A family history of psoriasis and “soft signs” of psoriasis (e.g., pink skin in the gluteal cleft, nail pitting, geographic tongue, and rash in the umbilicus) are useful aids to diagnoses.
Medium-strength topical corticosteroids, tacrolimus, and pimecrolimus are the mainstay of therapy for infantile psoriasis. Short-contact therapy (application for <30 minutes, followed by washing) with anthralin is a safe therapy, but may be limiting because of skin irritation. Calcipotriol may be applied, but to limited areas because of risk of vitamin D toxicity. Tar ointments are effective but have an unpleasant odor, and stain the skin, and may not be well accepted by caregivers. Biologic treatments targeting T lymphocytes and associated cytokines improve psoriasis in adults, but have not been studied in infants.
Atopic Dermatitis
Newborns with atopic dermatitis develop red, itchy papules and plaques involving the forehead, cheeks, and flexural surfaces, with relative sparing of the diaper area; there may be widespread generalized redness and scaling. Well-defined criteria exist to diagnose atopic dermatitis (
23). In the newborn, atopic dermatitis is recognized when an infant has the typical rash and a family history of atopy, asthma, or atopic dermatitis. In the young infant, pruritus may not be evident because of lack of scratching. Many infants are colonized with
S. aureus, and all are susceptible to viral infections (e.g., herpes simplex virus [HSV], smallpox virus, molluscum contagiosum virus, and human papillomavirus).
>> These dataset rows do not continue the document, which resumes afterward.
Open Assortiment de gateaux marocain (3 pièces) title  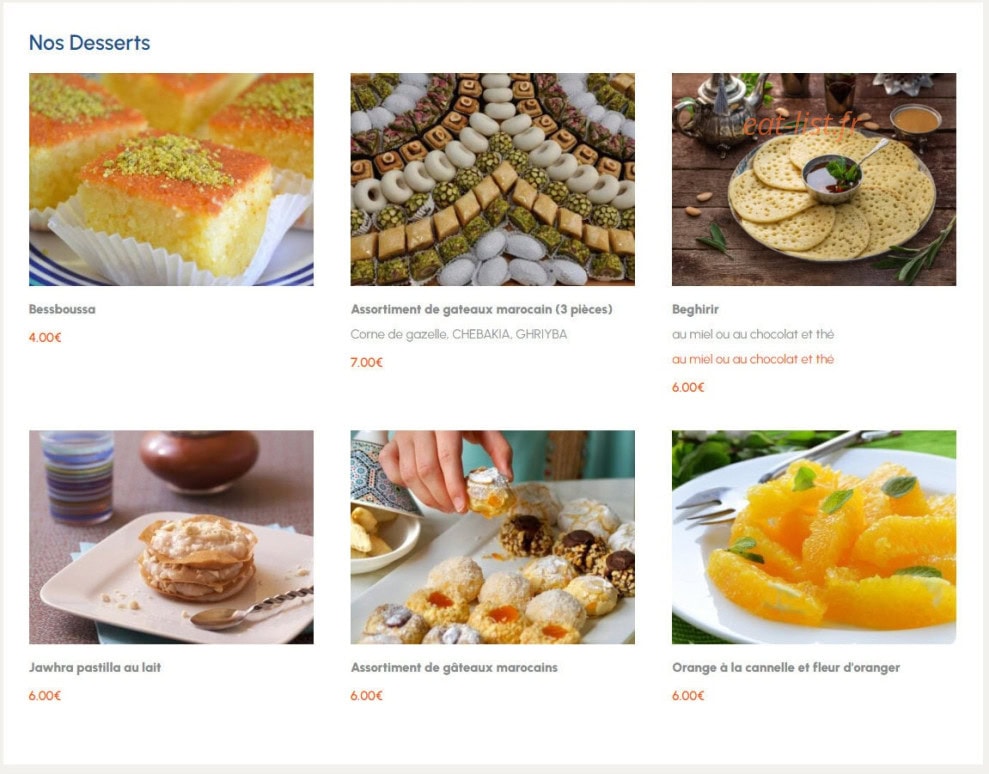click(x=481, y=309)
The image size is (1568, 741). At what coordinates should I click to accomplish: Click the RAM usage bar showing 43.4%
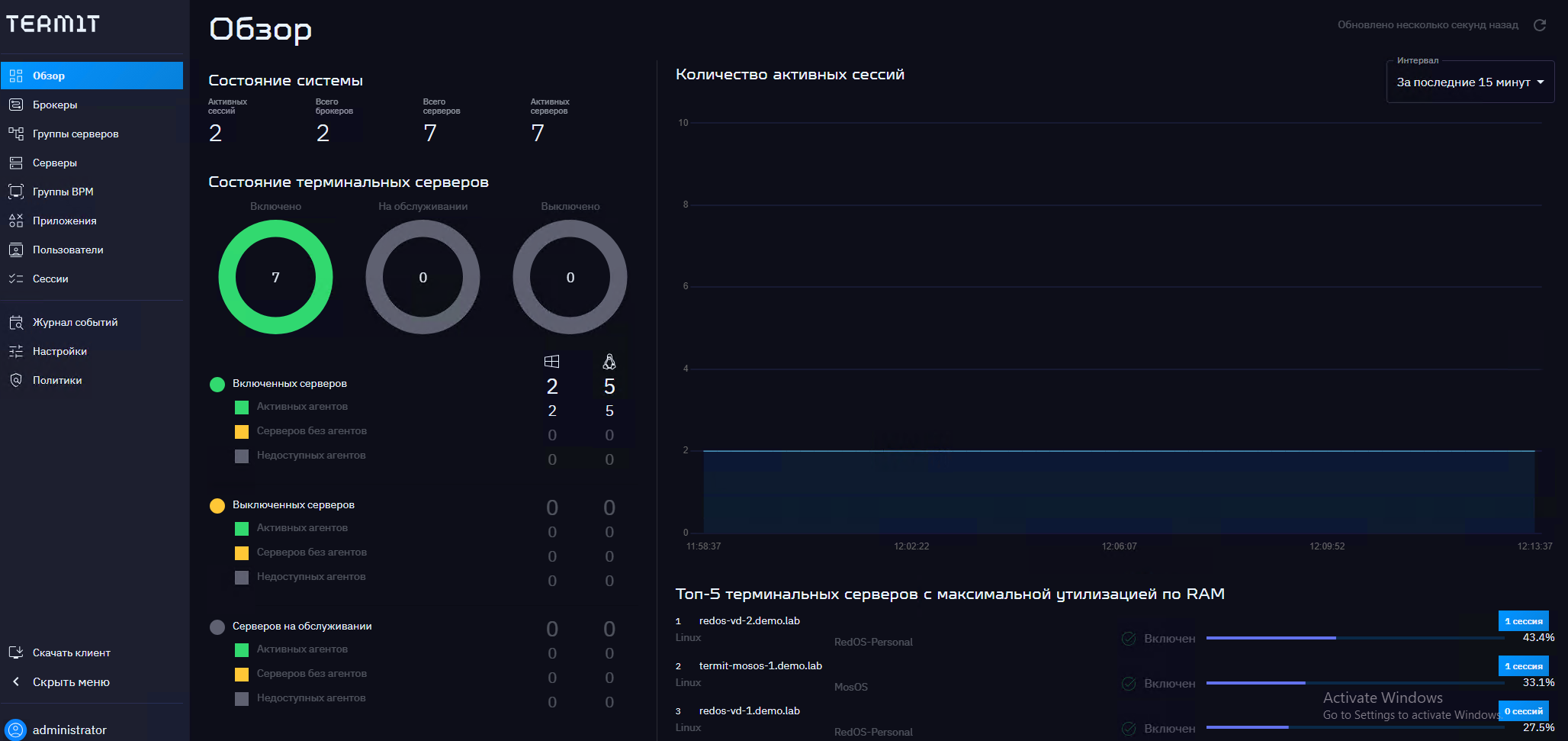click(1354, 638)
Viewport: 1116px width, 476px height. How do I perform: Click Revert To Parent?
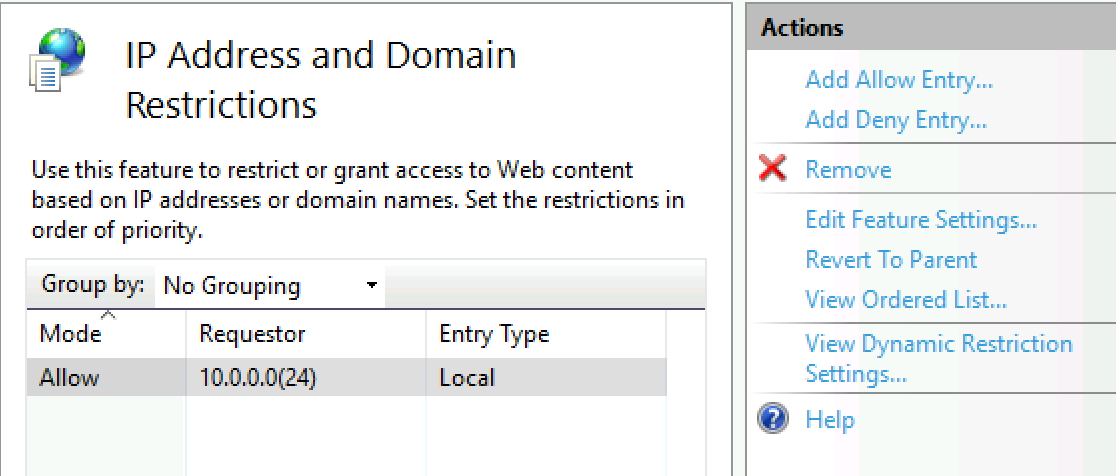click(891, 260)
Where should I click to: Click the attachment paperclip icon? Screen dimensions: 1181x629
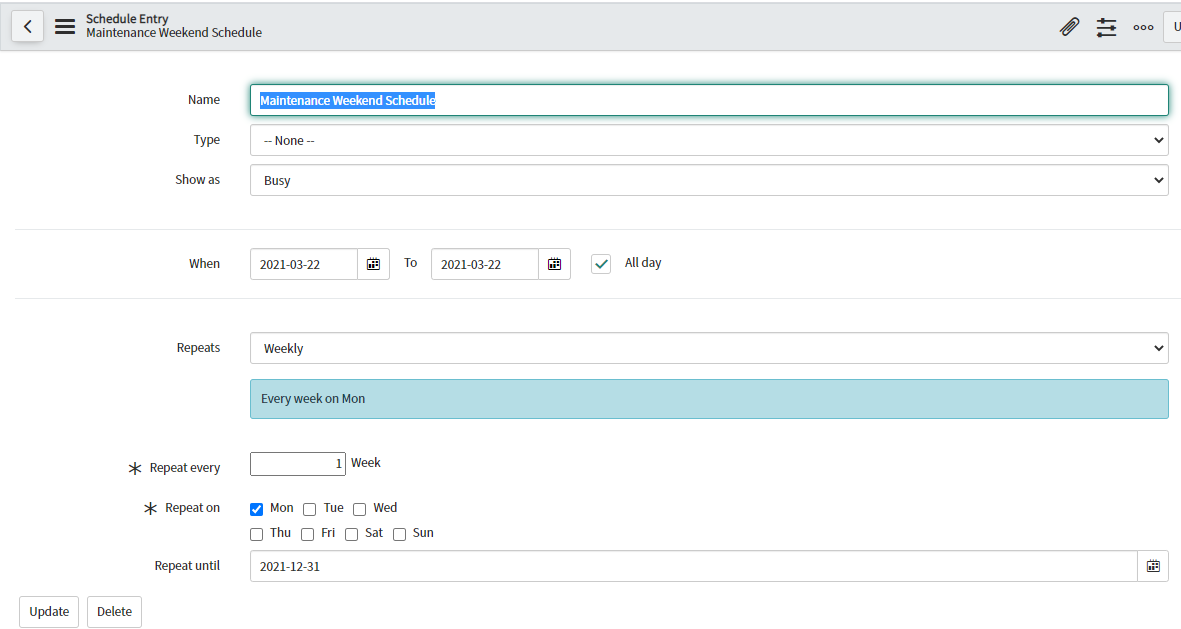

Although up to 30% of infants with atopic dermatitis have concurrent food hypersensitivity, food allergy does not cause atopic dermatitis. Rather, atopic dermatitis is a complex disorder subject to genetic, immunologic, and environmental influences (
23). Atopic dermatitis must be differentiated from seborrhea, psoriasis, fungal infection, and scabies, and the treatment is similar to other noninfectious inflammatory conditions. Moisturizers, low-potency topical steroids, tacrolimus, pimecrolimus, avoidance of cutaneous irritation, and treatment of secondary infections are the fundamental elements of therapy.
Erythroderma
Erythroderma is a generalized red eruption as a result of a number of inherited and acquired conditions. Inflammatory conditions (atopic dermatitis, seborrheic dermatitis, mastocytosis), infectious conditions (syphilis, herpes, S. aureus), metabolic conditions (methylmalonic aciduria, maple syrup urine disease, cobalamin deficiency), genetic skin diseases (ichthyosis, Netherton syndrome, nonbullous ichthyosiform erythroderma), and immunodeficiency (severe combined immunodeficiency, common variable hypogammaglobulinemia) are examples of conditions that can result in erythroderma. These infants have a compromised epidermal permeability barrier and are at risk for hypothermia, dehydration, and sepsis. Diagnostic evaluation should be directed by history and physical examination. Typically, a skin biopsy is not helpful during acute erythroderma. Management focuses on fluid and temperature homeostasis, utilizing intravenous fluids and emollients, and placing infants in isolettes with warm humidified air. The caloric requirements of the infant are dramatically increased, and parenteral nutrition is sometimes required. Emollients applied two to three times daily assist in healing the skin barrier. Fissures should be treated with topical antibiotics such as mupirocin or bacitracin. Infants with signs of skin infection (e.g., crusting, oozing, malodorous areas) and sepsis should be cultured and treated with appropriate systemic antibiotics.